O Banco Central avança na transformação do PIX e prepara uma nova fase que amplia o papel do sistema de pagamentos instantâneos na economia brasileira. Lançado em 2020, o PIX deixou de ser restrito a transferências e passa a integrar iniciativas envolvendo crédito, arrecadação e operações transfronteiriças.
De acordo com o plano em desenvolvimento, o calendário para este ano inclui a padronização da cobrança híbrida, que permitirá a coexistência de QR Codes com o modelo de boleto, facilitando pagamentos integrados entre os dois formatos. Ainda na mesma frente, há projetos para viabilizar o pagamento de duplicatas via PIX, o que deve simplificar a antecipação de recebíveis e reduzir custos operacionais para empresas e instituições financeiras.

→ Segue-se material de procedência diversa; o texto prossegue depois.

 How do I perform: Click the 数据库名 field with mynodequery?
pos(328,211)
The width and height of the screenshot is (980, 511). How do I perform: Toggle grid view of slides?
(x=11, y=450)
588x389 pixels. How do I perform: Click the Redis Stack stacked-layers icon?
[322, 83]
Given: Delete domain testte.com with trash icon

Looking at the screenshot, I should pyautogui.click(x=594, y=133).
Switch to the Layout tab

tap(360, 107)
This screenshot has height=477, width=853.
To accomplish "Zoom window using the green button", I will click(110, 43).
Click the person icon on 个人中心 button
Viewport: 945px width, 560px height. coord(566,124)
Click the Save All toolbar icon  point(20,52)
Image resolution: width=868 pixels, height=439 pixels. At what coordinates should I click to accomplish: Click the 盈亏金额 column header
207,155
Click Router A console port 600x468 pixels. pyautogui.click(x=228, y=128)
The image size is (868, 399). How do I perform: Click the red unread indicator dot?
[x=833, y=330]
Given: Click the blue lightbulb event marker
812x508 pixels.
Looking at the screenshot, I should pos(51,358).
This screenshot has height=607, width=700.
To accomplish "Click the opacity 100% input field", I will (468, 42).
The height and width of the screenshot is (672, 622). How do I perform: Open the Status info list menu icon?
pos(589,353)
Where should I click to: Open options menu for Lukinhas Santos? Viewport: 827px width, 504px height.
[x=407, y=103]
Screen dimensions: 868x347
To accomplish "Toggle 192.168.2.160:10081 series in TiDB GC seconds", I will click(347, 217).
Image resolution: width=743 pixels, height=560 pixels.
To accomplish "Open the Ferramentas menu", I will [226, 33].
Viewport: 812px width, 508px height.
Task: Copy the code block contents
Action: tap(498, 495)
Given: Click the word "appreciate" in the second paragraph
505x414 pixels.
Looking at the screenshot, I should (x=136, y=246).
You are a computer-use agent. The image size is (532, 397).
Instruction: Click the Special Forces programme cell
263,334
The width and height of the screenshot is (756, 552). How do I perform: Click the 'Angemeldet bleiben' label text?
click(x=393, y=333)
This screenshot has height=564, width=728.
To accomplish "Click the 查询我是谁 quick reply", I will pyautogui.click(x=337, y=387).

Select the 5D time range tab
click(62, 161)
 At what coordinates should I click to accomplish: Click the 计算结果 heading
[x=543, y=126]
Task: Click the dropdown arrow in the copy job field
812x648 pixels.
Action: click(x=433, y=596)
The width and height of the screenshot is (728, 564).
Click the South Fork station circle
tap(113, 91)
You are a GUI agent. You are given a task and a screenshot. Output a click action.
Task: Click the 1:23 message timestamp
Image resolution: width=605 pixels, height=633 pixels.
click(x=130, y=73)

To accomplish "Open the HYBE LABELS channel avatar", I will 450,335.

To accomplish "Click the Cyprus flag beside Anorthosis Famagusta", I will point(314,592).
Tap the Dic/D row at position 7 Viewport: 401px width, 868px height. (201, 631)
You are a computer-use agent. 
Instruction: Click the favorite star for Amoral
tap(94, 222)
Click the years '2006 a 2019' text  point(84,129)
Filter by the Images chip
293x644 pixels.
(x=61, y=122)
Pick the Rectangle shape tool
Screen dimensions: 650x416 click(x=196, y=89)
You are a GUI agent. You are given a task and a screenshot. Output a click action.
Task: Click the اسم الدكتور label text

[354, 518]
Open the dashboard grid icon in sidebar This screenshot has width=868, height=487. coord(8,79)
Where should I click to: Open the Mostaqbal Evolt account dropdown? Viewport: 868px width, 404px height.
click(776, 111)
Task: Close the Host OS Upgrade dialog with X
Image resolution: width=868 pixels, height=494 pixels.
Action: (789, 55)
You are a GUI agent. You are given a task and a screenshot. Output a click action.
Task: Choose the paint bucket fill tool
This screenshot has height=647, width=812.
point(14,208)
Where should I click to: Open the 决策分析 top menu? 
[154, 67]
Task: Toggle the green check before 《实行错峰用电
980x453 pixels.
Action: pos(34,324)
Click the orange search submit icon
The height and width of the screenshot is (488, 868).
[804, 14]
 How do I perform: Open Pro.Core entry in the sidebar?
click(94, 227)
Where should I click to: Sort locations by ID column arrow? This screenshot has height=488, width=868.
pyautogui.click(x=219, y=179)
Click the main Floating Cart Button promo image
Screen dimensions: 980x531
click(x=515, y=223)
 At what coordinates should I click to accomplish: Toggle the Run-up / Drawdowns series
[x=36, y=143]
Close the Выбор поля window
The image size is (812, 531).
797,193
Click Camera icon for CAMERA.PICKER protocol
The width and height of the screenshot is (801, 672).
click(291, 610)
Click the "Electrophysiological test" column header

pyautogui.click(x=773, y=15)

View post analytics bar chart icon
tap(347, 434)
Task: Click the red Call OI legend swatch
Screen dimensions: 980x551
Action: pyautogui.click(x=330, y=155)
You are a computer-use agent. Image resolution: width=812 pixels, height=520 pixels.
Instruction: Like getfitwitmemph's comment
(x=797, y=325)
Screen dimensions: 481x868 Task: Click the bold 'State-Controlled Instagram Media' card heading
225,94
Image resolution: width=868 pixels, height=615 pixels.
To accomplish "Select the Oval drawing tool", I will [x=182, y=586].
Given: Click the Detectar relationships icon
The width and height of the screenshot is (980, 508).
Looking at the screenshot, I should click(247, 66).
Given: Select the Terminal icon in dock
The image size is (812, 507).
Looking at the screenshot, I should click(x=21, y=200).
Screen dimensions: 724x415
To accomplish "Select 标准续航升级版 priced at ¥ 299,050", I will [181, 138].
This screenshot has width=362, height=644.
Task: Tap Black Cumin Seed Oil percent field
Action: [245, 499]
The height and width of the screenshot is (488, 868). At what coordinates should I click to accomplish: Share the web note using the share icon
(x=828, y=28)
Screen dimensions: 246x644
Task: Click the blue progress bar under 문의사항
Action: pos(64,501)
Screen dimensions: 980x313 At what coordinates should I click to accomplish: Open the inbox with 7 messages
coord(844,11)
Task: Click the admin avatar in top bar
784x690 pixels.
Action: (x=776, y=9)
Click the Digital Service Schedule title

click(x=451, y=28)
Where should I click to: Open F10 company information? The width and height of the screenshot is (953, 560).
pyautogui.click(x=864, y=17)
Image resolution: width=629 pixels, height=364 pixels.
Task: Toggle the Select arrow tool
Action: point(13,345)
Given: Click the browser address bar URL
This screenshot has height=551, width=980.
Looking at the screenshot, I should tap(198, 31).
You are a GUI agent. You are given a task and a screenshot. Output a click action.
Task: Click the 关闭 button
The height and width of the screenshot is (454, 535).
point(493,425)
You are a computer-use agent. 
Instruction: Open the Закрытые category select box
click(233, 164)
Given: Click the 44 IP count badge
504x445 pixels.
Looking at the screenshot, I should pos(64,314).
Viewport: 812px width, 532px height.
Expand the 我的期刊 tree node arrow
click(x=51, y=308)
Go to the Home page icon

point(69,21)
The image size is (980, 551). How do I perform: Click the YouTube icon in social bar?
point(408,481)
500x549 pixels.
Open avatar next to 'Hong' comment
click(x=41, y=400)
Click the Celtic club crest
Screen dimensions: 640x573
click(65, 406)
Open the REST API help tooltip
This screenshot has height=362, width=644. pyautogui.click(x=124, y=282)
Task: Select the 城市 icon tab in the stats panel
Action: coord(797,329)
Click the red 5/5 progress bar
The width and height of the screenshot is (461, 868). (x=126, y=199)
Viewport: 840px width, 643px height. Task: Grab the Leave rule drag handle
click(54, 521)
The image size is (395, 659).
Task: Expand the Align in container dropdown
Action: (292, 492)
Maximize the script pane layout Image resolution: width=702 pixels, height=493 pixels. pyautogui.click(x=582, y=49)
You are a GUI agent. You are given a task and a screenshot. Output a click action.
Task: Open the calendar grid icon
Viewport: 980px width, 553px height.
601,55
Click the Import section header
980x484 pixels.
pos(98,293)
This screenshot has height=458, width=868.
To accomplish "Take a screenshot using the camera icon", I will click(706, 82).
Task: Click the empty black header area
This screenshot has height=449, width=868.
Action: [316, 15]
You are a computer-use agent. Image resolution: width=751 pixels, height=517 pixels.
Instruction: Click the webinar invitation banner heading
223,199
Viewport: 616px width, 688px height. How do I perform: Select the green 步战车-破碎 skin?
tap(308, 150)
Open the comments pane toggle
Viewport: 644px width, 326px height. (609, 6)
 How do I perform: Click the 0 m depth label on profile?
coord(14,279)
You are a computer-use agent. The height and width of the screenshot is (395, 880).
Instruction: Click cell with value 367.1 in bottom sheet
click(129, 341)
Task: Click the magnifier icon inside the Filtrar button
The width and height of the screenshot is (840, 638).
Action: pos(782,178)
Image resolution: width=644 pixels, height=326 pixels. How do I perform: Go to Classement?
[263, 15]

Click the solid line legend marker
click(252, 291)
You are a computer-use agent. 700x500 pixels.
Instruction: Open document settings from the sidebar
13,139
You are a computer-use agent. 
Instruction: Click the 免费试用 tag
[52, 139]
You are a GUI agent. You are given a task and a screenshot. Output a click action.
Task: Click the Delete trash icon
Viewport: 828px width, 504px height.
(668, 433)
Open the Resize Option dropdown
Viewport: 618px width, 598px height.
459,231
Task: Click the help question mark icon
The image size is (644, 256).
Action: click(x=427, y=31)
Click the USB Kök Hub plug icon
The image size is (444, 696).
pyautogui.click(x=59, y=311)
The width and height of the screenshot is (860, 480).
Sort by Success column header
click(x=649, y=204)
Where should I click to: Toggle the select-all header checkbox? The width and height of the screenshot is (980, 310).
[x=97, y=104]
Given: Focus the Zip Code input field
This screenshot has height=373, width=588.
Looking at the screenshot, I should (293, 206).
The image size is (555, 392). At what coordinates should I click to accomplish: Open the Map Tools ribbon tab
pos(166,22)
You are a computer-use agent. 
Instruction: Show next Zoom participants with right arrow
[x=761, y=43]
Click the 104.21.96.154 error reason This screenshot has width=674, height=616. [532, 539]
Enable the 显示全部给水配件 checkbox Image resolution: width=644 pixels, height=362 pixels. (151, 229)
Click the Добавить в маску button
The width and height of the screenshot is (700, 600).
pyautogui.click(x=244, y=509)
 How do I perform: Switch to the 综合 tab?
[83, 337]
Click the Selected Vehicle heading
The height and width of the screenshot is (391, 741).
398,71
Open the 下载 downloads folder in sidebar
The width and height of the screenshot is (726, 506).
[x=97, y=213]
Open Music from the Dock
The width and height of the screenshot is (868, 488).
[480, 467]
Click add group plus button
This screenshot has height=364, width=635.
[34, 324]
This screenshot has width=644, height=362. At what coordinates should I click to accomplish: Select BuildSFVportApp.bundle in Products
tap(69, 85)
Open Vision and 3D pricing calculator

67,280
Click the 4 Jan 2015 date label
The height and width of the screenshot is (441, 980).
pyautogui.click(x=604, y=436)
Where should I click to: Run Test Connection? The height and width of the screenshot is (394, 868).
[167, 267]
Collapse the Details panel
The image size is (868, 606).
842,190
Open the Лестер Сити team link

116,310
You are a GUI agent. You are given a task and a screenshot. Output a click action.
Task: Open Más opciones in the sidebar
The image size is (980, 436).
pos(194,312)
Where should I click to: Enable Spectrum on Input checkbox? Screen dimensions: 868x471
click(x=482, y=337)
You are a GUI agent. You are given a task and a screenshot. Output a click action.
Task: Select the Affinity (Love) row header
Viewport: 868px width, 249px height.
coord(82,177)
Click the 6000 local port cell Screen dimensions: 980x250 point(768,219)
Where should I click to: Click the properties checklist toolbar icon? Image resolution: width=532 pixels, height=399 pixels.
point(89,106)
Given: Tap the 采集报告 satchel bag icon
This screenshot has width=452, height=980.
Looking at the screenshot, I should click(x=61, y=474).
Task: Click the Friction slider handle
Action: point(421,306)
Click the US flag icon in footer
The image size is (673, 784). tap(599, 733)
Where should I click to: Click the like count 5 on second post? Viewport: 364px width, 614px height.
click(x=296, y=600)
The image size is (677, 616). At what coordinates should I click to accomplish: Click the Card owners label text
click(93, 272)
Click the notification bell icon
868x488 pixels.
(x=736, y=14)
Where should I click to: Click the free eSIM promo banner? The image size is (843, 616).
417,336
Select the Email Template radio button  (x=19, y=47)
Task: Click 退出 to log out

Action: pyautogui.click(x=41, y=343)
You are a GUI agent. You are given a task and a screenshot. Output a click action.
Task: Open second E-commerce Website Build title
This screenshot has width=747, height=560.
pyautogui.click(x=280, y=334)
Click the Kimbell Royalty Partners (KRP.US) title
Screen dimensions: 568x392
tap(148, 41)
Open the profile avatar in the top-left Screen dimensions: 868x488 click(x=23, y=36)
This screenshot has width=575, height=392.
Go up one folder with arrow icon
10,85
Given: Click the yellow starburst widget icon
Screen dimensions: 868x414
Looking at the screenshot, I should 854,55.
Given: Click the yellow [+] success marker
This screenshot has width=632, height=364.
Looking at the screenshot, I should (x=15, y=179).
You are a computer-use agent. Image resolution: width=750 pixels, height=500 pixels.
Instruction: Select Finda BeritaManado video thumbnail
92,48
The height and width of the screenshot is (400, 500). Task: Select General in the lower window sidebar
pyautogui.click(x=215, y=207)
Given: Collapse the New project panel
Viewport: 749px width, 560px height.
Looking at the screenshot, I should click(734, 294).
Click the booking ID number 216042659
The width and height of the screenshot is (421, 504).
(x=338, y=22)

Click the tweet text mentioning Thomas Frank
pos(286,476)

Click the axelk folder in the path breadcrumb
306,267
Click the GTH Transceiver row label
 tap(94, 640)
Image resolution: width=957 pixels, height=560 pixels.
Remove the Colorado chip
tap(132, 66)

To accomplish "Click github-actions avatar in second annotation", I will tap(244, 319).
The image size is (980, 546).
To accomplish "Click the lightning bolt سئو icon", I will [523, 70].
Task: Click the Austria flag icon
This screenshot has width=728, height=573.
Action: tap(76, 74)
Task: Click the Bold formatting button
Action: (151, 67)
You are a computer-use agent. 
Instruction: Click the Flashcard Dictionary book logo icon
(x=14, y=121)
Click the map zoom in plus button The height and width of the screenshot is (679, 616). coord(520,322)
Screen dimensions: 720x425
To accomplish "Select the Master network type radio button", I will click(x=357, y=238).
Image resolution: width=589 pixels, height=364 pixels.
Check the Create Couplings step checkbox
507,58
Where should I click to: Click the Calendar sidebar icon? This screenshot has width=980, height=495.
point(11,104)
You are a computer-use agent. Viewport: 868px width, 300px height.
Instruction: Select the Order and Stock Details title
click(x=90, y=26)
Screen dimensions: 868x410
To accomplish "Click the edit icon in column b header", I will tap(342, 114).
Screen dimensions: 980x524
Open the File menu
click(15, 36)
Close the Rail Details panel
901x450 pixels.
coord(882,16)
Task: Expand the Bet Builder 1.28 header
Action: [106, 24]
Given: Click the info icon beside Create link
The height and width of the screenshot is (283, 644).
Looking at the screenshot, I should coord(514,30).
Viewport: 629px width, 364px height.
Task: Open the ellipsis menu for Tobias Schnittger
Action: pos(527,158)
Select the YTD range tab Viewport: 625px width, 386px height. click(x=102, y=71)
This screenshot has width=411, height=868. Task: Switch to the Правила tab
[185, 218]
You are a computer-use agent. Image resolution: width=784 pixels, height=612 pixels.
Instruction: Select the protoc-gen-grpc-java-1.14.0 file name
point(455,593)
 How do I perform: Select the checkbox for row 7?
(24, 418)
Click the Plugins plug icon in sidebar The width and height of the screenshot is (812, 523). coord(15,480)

Outra mudança prevista é a adoção do chamado “split tributário”, mecanismo que possibilitará o recolhimento automático de impostos no momento da transação, em sintonia com a nova lógica da reforma tributária sobre o consumo. A medida busca incorporar o cumprimento de obrigações fiscais diretamente no fluxo de pagamento.
Pix internacional e garantias
No médio prazo, o Banco Central estuda a implementação do PIX internacional, com a finalidade de conectar sistemas de pagamentos entre países e permitir transferências em tempo real além das fronteiras. Paralelamente, há avaliação sobre o uso do PIX como garantia de crédito, autorizando que trabalhadores e empresas utilizem recebíveis futuros como lastro para operações de financiamento, o que pode ampliar o acesso ao crédito.
A agenda também contempla funcionalidades como pagamentos offline por aproximação e a padronização do PIX parcelado, que pretende oferecer alternativas de compra a prazo para consumidores sem cartão de crédito.
Imagem: Agência Brasil
Movimentação em números
Os dados destacados pelo BC ilustram a escala do sistema: em 2025 o PIX movimentou R$ 35,36 trilhões, consolidando-se como o principal meio de transações no país e contribuindo para a inclusão financeira de milhões de brasileiros.
As mudanças estão em várias fases de estudos e implementação pelo Banco Central, que segue expandindo as capacidades do PIX conforme o desenvolvimento da infraestrutura e das normas aplicáveis.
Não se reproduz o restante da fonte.